■ AIM OF THE TASK
Locate, in the data below, the line that contains "Where should I click to: Open Scented" and the line that contains "Click double-arrow icon"; reproduce exactly those two lines and every line between them, nothing more.

■ INPUT
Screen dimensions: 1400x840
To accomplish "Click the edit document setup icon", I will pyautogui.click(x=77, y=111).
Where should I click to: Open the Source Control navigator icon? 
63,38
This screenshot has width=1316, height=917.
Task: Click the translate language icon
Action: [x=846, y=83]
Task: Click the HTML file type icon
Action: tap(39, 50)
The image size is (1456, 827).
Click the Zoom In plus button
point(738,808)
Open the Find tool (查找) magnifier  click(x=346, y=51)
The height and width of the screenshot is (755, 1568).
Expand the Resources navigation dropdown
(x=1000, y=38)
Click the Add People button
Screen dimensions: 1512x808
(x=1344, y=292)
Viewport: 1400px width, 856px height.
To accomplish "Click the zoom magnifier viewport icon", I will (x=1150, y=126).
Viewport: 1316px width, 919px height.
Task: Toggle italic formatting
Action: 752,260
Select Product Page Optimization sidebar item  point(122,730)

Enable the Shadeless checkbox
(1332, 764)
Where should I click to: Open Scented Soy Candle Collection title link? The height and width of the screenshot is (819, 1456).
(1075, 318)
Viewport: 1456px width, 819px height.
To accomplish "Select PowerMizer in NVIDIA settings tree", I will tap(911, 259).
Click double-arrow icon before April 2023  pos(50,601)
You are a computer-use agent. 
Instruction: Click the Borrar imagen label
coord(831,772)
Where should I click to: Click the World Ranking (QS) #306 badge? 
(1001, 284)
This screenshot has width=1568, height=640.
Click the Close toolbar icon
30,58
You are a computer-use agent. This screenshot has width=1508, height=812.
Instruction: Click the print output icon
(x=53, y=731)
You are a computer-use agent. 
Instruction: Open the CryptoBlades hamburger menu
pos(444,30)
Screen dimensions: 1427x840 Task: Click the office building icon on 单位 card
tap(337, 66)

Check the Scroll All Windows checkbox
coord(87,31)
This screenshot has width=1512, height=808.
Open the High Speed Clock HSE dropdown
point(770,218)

■ ANSWER SECTION
Where should I click to: Open Scented Soy Candle Collection title link? The height and width of the screenshot is (819, 1456).
(1075, 318)
Viewport: 1456px width, 819px height.
To accomplish "Select PowerMizer in NVIDIA settings tree", I will tap(911, 259).
Click double-arrow icon before April 2023  pos(50,601)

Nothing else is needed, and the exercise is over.